Exercise requirements: Reproduce every line of the listing below, requests included, but scale each number in the answers (the coordinates and the image resolution figures) by 1.4, rounding to whole numbers with halves rounded up. Leave the pictures out.

============

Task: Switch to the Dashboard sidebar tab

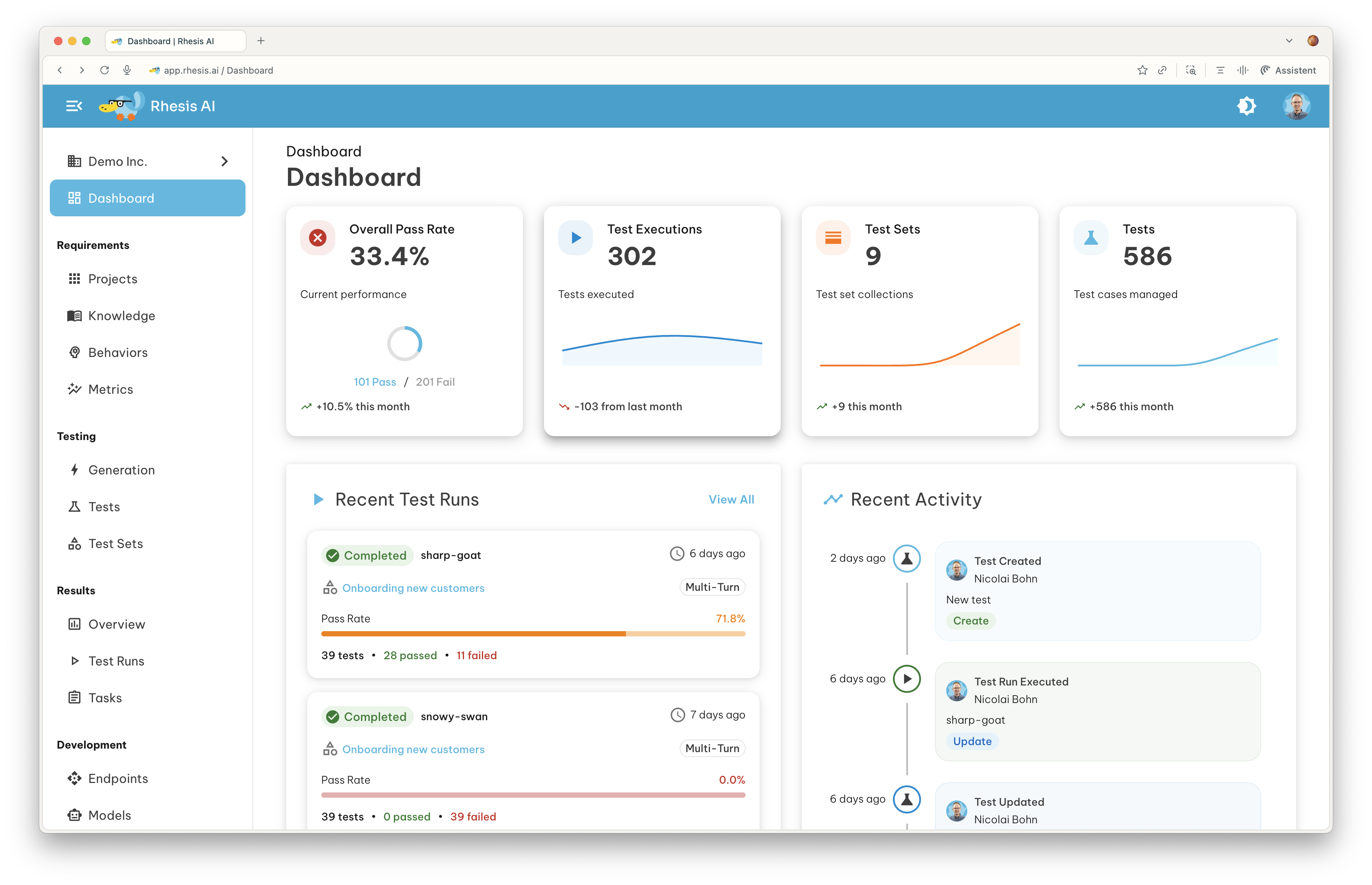Action: pos(121,198)
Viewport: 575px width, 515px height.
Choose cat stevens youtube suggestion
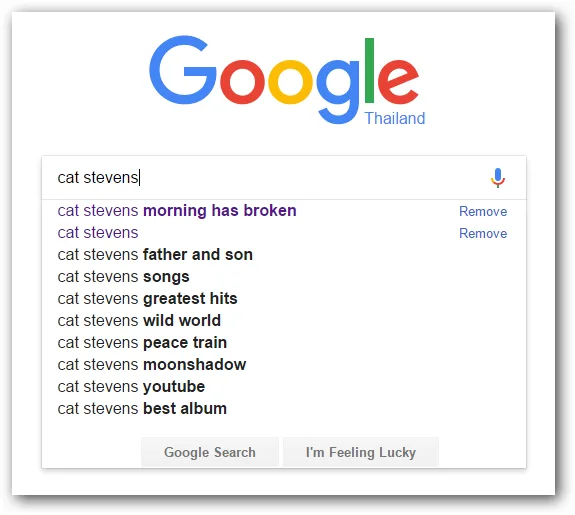pyautogui.click(x=131, y=387)
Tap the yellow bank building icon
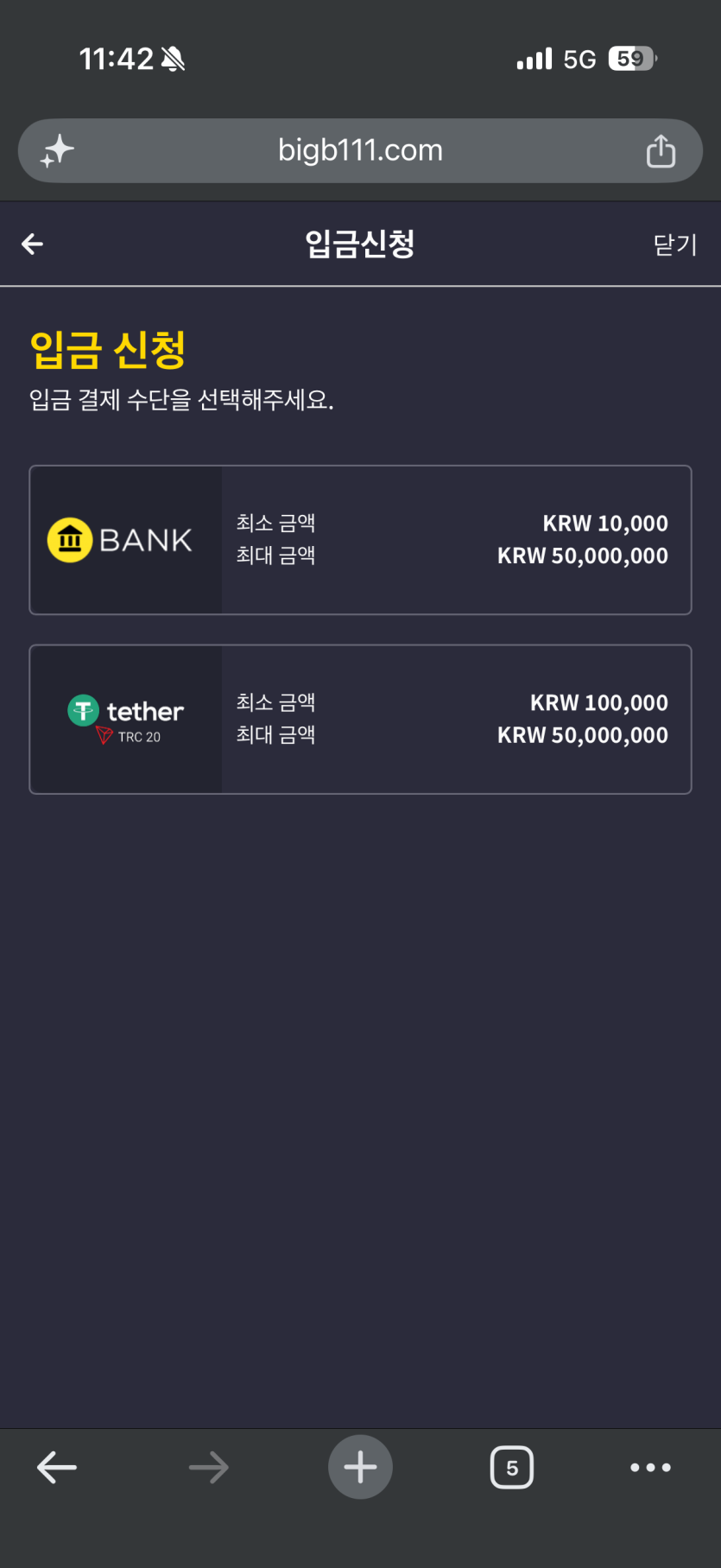Image resolution: width=721 pixels, height=1568 pixels. pos(70,540)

============

Expected answer:
Task: Switch to the Dashboard sidebar tab

Action: pos(169,277)
Viewport: 575px width, 515px height.
Choose cat stevens youtube suggestion
pyautogui.click(x=183, y=542)
Tap the yellow bank building icon
Image resolution: width=1009 pixels, height=2195 pixels. pos(98,756)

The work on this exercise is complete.